I often feel guilty for not going more though.

RefuseTheLies · 28/02/2018 17:32

My brother died six years ago, and my mum died two years ago. They are buried beside one another.

I’ve never visited the graves other than the internments and I never intend to either.

I don’t take any comfort from it.

DioxideBlonde · 28/02/2018 17:41

I have never visited where my father's ashes were interned. Never wanted to. He isn't there. He's in my memories and they're always with me.

purplecorkheart · 28/02/2018 17:44

Rarely, but more due to distance rather than anything else.

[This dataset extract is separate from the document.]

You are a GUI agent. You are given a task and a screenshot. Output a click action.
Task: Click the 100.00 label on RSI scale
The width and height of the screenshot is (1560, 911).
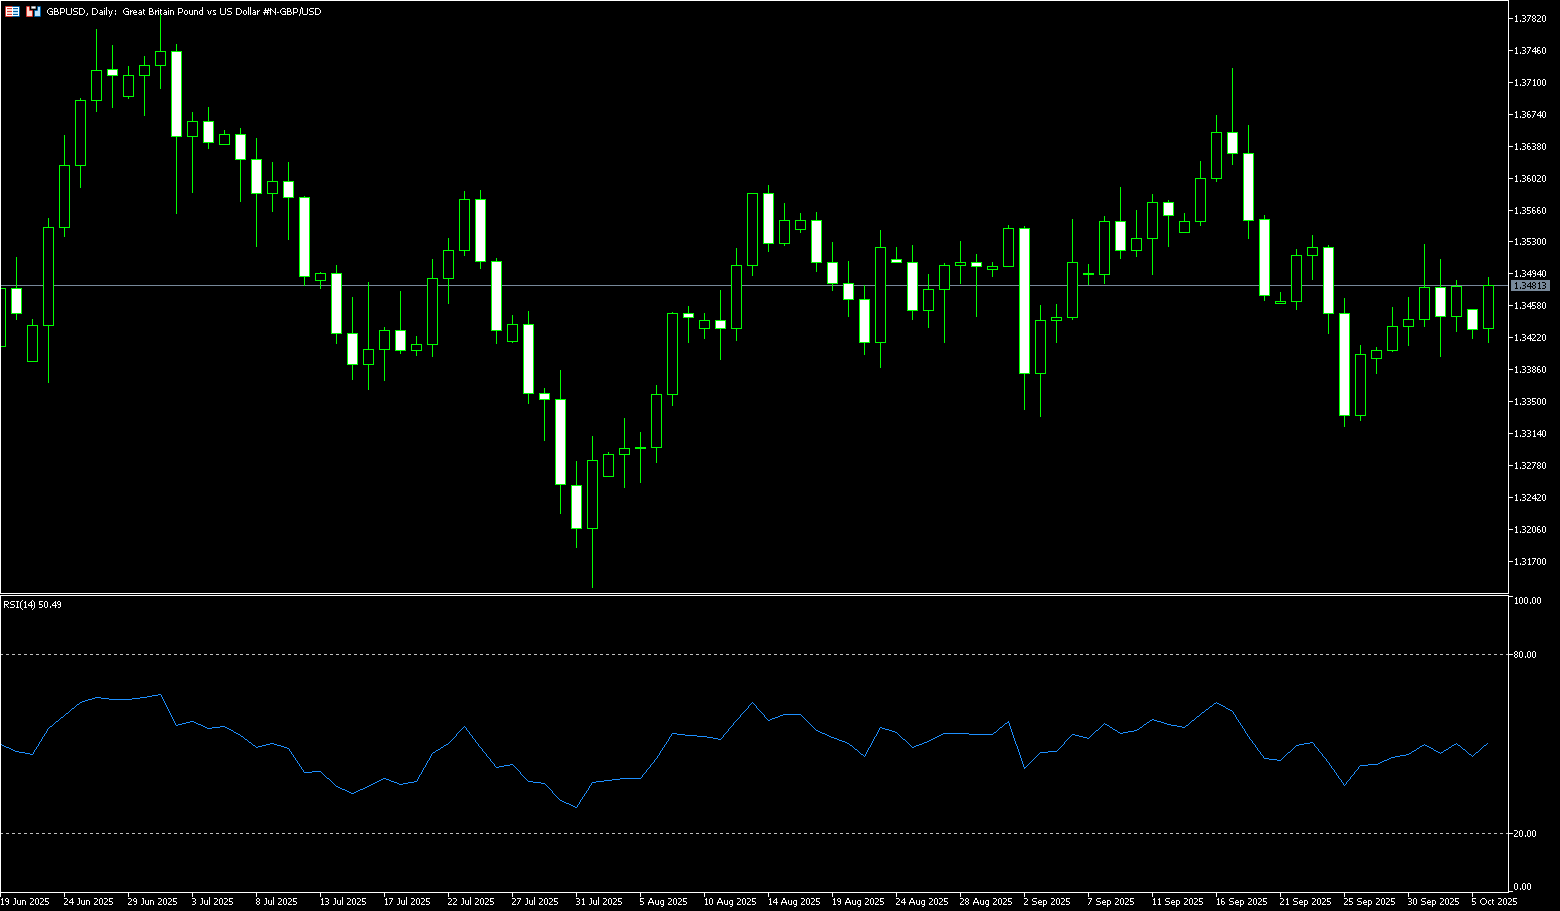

PinkBuffalo · 28/02/2018 17:49

I've never visited my loved ones graves sites. Like PPs, I get no comfort from it. I have their photos up in my house so they are always in my thoughts. But someone I know visits his wife's grave every day. He must get comfort from it. Everyone's different.
Flowers for you OP, you can only do what's right for you

PositivelyPERF · 28/02/2018 17:50

I used to go at least once a day, but my husband’s grave is within walking distance. It was a year before I stopped going every day, but I still go down about once a week. He truly was my soulmate and I find life doesn’t hold the same joy. I’ve told my kids that I never expect them to do this when I die, as the relationship is different, not less, just different.

I know women who have never visited their husband’s grave and that’s ok too. There is no right or wrong way to grieve and anyone who tells you differently can go fuck themselves. I’m talking from bitter experience.

AndNoneForGretchenWieners · 28/02/2018 17:51

My nan visited my granddad's grave with fresh flowers every week without fail for 35 years until about 5 years ago when she could no longer walk there, she goes about once a month now. She was widowed young though and used to go to sit by his grave and talk to him. We visit my grandparents at Christmas to leave a wreath and every now and then if we are passing, but they are buried in a different town to where I live. DH visits his parents graves about once every couple of months to tidy them up.

Usedaname01 · 28/02/2018 18:03

I know the feeling. I mean I couldn't imagine loosing my brother but I lost one of my closest friends when I was 18. I usually go to her grave when I'm back in my hometown, so a few or more times a year. I find it quite upsetting because it reminds me of the fact that she died and the funeral and how difficult those few months were after she died for her family and friends.I'd rather hink of the memories we had together and the great person she was. But I go for her sister's sake, she finds it comforting to go, she feels as if that's where she is and it's comforting for her to see that she's resting in such a beautiful place. I keep her company and go with her. But a grave is just a grave and the memories are defiently more important so I wouldn't say it's a necessity to go and visit it

Sadmum23 · 28/02/2018 18:09

Daughter passed July 2016. We go every month on the 16th the date she passed plus Mother's Day, Birthday . I do not get comfort from it but feel l need to be there to honour her memory if that makes sense.

creepingbuttercupdrivesmemad · 28/02/2018 18:14

i have never been to where my parents' ashes are scattered. I don't need to; I think about them every day.